* Document:

We Lutherans love a good pot-luck.  Or, so I’m told.  Personally, most of what’s served in church basements can be pretty sub-par eats, at best. Obviously, the food is secondary.  The pot-lock?  Well…it’s more about the camaraderie, I’m certain; the closeness, the companionship…the reality you won’t have dishes to do after dinner!!

When I show up at the church pot-luck dinner, not only are the other diners happy for my companionship and closeness (come on, could that ever be in question?), they’re also very excited about this cake.  It’s pretty much the only time I bake it.  This time, though, I had invited a friend and her two daughters for dinner.  Her husband had traveled pretty extensively during the month of February and the “single mom” syndrome was setting in.  I figured she could use a home cooked meal  that didn’t involve her stepping foot in the kitchen.  This cake was dessert for my friend and her two daughters.  I sent them home with full bellies and a to-go bag full of leftover cake.  There were smiles all around.

I think one of my favorite things about this cake – aside from the fact the Snickerdoodle cookie is the center of many wonderful childhood memories – is the way the outside bakes into a crispy, sugary shell.  Beyond that, the inside is soft and moist, with a swirl of more cinnamon sugar.  One slice is all I’ll allow myself lest I completely lose my senses. True!  Now go forth and bake.  If you happen to swing through a good old-fashioned Lutheran pot-luck, I guarantee there will be some happy church ladies.  Enjoy!

snickerdoodle bundt cake

Ingredients:
2 tsp ground cinnamon
1 c white sugar (granulated)

Combine these ingredients in a small bowl, mix well and set aside.

2 1/2 c all purpose flour
1 tsp baking powder
1/2 tsp baking soda
1/2 tsp kosher salt
1 c unsalted butter, at room temp
1 c white sugar
1 c light brown sugar
3 eggs, room temp
2 tsp vanilla extract
1 c sour cream, at room temp

Procedure:

Pre-heat oven to 325. Generously spray a 9″ bundt pan with non-stick cooking spray. Be particular about coating all the indentations in the pan, as well as the center tube. Dust the entire inside of the bundt pan with the sugar/cinnamon mixture. You’ll probably only need about 1/4 cup of sugar, but you’ll want to make sure the pan is evenly coated – including the center tube. Save the remaining mixture and set everything aside.

* Task statement: What size of bundt pan does the snickerdoodle bundt cake recipe call for?

(Dataset excerpt)
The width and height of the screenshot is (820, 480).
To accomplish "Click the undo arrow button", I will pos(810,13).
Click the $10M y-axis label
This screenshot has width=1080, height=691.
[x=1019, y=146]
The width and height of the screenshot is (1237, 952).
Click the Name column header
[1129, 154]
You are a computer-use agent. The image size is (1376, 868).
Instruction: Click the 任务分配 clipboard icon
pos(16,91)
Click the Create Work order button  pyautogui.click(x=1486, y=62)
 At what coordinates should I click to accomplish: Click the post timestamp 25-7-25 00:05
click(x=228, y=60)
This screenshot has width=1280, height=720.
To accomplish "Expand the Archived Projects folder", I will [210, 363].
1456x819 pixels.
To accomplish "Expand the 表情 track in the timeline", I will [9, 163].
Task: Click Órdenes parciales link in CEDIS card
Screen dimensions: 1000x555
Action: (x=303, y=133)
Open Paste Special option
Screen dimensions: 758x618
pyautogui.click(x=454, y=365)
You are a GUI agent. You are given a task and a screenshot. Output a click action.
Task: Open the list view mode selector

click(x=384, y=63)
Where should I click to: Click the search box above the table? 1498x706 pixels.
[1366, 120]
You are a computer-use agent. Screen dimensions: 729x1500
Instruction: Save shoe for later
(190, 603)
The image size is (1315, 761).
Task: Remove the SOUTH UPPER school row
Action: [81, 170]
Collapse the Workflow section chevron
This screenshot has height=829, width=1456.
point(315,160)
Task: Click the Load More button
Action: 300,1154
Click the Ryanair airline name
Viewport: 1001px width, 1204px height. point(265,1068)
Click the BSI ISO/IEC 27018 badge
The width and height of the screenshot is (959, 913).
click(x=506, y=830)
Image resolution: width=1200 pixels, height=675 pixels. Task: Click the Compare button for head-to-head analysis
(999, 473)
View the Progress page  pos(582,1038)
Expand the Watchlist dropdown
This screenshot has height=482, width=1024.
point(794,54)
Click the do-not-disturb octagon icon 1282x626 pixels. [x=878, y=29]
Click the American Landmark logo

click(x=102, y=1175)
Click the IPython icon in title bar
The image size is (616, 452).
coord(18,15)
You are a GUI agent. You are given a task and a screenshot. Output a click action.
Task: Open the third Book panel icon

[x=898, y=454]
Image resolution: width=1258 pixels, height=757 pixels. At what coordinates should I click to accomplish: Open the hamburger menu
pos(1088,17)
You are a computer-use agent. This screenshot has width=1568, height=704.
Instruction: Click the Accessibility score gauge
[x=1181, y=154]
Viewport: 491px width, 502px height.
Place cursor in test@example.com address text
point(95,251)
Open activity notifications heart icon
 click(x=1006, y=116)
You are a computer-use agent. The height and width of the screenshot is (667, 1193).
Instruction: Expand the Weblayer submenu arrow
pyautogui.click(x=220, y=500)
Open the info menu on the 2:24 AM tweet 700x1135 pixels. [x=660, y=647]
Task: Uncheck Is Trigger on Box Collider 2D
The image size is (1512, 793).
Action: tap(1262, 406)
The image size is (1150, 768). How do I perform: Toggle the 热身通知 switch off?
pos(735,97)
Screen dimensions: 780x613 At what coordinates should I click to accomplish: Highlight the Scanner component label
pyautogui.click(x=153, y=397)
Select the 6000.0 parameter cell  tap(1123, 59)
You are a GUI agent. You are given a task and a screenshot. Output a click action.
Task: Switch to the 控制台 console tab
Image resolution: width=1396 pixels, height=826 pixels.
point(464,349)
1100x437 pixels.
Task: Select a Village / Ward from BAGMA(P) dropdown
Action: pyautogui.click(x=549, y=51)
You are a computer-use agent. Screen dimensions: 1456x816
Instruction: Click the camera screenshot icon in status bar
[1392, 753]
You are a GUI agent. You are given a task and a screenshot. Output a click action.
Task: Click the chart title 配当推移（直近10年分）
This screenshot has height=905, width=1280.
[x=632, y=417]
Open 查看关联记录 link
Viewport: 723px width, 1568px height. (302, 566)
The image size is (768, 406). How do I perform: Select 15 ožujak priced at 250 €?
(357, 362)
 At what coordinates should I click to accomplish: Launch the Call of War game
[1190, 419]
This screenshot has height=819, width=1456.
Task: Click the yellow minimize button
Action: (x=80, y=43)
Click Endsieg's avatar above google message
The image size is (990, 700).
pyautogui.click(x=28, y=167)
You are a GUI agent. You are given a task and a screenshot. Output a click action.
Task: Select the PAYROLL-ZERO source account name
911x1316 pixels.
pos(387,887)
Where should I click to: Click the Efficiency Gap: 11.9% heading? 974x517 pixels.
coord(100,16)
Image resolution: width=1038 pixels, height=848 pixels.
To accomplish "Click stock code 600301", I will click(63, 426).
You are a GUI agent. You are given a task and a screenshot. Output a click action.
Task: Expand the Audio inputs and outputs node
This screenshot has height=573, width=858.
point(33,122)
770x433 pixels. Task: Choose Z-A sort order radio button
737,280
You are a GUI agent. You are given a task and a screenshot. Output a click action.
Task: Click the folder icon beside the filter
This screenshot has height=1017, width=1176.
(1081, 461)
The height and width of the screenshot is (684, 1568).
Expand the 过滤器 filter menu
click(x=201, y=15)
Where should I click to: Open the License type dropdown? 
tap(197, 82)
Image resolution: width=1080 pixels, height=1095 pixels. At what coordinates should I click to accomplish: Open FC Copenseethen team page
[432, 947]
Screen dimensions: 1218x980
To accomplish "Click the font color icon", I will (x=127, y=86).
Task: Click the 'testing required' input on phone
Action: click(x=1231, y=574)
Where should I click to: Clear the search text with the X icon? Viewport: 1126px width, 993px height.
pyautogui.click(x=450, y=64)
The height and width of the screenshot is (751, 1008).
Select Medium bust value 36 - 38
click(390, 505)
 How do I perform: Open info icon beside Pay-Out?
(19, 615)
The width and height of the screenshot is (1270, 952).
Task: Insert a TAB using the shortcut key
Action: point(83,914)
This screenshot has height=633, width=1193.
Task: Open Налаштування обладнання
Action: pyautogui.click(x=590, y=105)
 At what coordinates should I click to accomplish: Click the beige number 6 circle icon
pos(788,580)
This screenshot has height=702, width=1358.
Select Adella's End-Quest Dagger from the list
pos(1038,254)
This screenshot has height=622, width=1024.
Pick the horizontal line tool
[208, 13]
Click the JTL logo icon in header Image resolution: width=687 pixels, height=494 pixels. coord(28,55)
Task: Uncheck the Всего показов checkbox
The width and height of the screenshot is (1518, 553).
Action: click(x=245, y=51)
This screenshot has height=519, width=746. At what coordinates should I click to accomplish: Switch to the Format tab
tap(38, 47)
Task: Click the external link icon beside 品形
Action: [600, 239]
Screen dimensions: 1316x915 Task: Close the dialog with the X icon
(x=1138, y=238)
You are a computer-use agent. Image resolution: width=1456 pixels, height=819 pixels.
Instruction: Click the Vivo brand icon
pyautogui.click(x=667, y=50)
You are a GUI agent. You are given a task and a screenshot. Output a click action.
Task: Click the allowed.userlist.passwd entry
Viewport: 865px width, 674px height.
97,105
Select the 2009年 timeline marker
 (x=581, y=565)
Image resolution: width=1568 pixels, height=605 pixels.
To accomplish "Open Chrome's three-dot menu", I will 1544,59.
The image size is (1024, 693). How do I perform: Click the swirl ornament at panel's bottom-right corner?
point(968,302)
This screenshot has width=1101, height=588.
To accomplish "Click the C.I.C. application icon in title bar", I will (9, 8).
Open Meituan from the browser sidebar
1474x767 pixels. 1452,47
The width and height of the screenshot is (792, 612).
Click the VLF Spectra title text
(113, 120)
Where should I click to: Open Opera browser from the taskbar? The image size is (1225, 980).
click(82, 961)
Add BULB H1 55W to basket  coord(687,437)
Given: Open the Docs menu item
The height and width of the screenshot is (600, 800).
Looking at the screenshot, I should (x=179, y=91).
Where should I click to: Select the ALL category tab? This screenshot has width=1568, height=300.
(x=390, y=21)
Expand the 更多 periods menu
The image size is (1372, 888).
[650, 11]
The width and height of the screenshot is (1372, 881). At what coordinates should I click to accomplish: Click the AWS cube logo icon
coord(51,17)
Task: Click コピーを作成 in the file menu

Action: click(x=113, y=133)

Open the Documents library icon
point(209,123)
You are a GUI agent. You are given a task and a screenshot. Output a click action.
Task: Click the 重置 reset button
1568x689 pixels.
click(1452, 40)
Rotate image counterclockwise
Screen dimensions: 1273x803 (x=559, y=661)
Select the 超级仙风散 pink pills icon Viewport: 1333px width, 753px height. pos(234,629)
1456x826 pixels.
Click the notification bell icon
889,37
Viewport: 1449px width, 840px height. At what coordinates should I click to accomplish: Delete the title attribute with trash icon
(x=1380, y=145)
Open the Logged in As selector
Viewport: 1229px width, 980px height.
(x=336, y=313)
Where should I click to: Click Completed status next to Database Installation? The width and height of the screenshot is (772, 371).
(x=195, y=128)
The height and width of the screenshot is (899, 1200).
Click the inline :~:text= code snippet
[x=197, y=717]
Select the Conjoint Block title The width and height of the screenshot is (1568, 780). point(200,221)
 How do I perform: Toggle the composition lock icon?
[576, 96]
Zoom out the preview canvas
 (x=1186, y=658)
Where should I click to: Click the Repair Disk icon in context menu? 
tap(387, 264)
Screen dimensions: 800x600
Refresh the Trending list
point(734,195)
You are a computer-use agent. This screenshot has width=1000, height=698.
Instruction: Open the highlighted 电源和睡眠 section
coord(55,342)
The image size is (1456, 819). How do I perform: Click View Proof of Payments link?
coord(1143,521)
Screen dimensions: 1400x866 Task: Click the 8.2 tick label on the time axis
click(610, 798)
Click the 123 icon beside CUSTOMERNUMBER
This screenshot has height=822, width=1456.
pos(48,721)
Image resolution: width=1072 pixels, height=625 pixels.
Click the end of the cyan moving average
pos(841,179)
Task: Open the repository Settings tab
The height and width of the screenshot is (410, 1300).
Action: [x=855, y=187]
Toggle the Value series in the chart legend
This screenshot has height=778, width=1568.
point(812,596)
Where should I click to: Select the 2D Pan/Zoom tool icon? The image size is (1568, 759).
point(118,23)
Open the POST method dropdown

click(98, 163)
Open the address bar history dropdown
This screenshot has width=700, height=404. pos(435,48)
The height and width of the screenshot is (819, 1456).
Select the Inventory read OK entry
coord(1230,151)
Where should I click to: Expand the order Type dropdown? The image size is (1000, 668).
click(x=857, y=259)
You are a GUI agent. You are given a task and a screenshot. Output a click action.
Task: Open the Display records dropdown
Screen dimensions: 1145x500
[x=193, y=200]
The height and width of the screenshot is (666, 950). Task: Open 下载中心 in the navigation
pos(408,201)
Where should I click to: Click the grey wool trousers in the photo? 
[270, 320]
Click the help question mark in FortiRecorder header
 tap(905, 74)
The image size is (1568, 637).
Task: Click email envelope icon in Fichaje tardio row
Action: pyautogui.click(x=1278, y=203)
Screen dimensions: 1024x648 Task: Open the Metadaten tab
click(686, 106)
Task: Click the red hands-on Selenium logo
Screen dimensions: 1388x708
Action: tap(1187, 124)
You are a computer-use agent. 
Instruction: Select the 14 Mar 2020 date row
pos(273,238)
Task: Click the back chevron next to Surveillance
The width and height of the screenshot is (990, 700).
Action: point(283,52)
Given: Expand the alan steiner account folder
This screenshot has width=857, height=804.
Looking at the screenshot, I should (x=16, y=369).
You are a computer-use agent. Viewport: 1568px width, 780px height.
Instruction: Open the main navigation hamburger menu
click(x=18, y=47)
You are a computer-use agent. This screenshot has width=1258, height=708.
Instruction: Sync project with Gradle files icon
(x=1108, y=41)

* Full solution: A 9″ bundt pan.